Enterprises invest a lot into creating a culture that is attractive for employees to join and conducive for production of their best work. But are human resources doing everything they can to protect the culture they work so hard to build?

Culture Protection is the practice of monitoring the workplace for human behavior risks and responding accordingly.

The work of building an organization’s culture has some interesting parallels to  building IT infrastructure.

For decades, enterprises around the globe have invested in building IT systems that enable better work—databases, tech support and technologies that make getting work done easier. 

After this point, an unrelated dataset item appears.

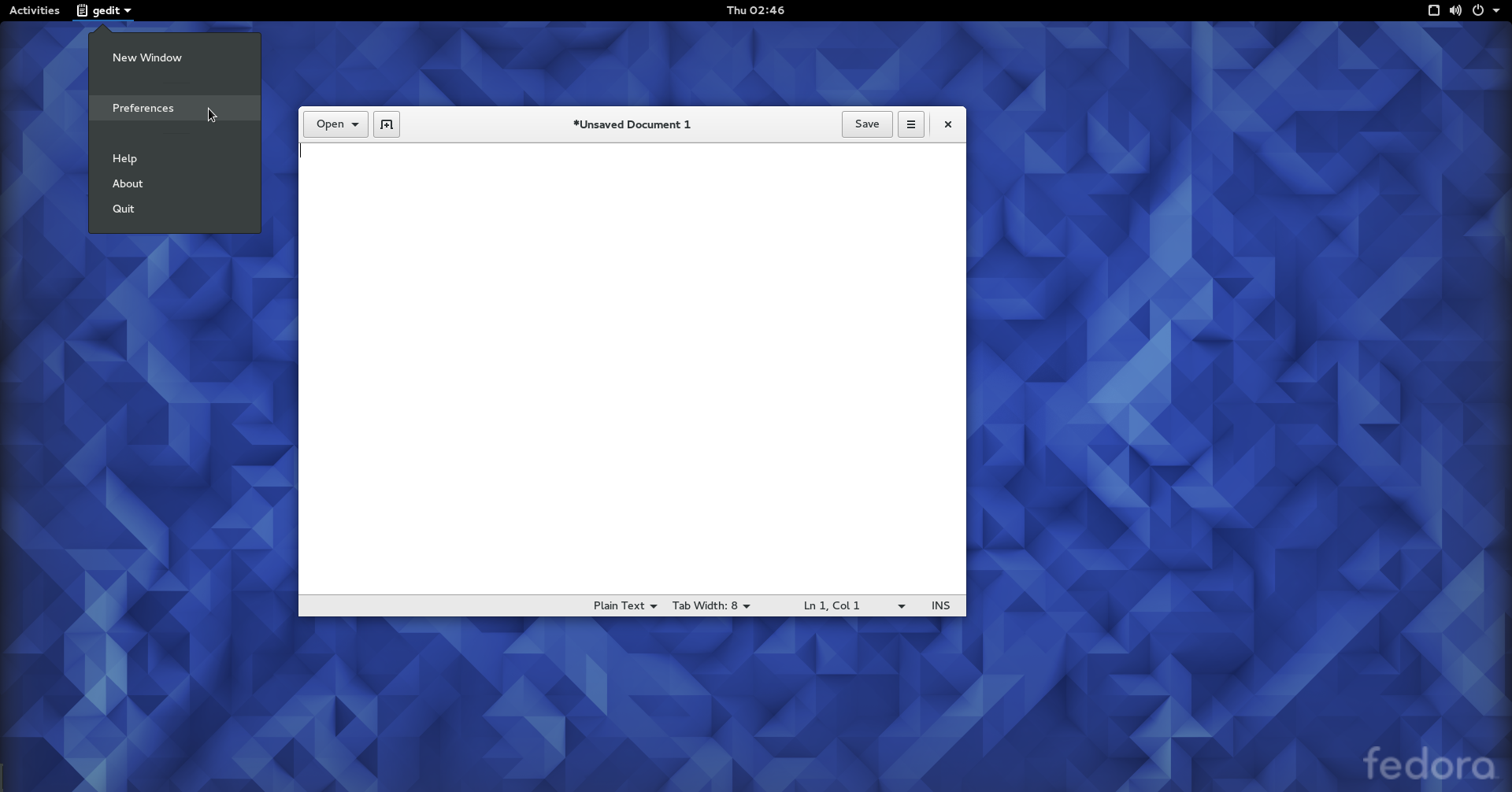Open Help from the gedit menu
Image resolution: width=1512 pixels, height=792 pixels.
coord(124,158)
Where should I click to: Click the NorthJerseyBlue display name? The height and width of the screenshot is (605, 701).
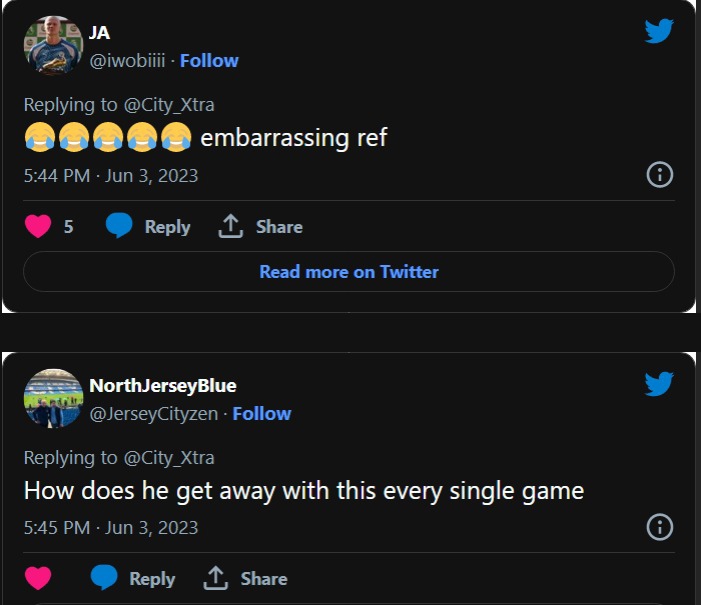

And human resources teams have invested in shaping enterprise cultures and resource programs (benefits, perks) that make getting work done easier. 

In IT, though, it is accepted that with introducing new technology comes inherent risks of malfunction or breach which depending on the level of impact can be disastrous to a company's work efficiency, reputation and safety.

That's why we have a specialized team dedicated to risk mitigation—cyber security. 

But do we protect our culture like we do cyber security? The risks are just as profound—an unhealthy workplace can lead to flight risks, bad press, and an unsafe employee environment. 

Identify Alarming Employee Behavior Anomalies

Human resource teams can learn a few lessons from cyber security teams to start protecting their culture. The first is to constant monitor the workplace for employee behavior anomalies and have a timely response plan.

In data science, anomalies are instances of inconsistency in a dataset. In the case of employee behavior, this would be when an individual or a group of employees are simply acting different than normal.

Anomalies, both positive and negative, serve as a red flag that something is amiss in your organization. Since we are talking about culture protection, negative anomalies that might signal an injured organization culture include:

  • Harassment (sexual, racial, or any other kind),
  • Toxicity (gossiping, bullying),
  • Low sentiment (overall negativity among employees).

All of these issues can have different roots—but by constantly monitoring company culture and identifying concerning incidents such as these, HR teams can effectively allocate their resources on addressing the most pressing, concerning issues in their organization.

Implications of a Broken Culture

If ignored, cultural injuries start to compound on one another and that’s when leaders and employees start to feel a broken culture. An unhealthy workplace environment can lead to employee disengagement, turnover and reduced productivity that will ultimately lead to higher human capital costs for employers.

A toxic or negative workplace culture is felt by employees, but by monitoring it tangibly, leaders can analyze data-backed evidence to illustrate why this might be happening. 

3 Actionable Steps to Culture Protection

1. Identify Your Culture’s Key Performance Indicators (KPIs)

Identifying key performance indicators for company culture health will create the foundation for you and your team to identify when something is up with your employees.

2. Monitor for Employee Behavior Anomalies

This is where you need some sort of real-time solution or process, such as Aware, to monitor for employee behavior anomalies.

3. Take Action

It’s not enough to know about it. Responding to anomalies appropriately can avoid a PR nightmare or a complete spin out of control. If a segment of your organization is experiencing a dip in sentiment, perhaps investigate recent events or hold some exploratory conversations to identify the root of the issue. If there is an incidence of toxicity, perhaps inform the manager and encourage a coaching conversation.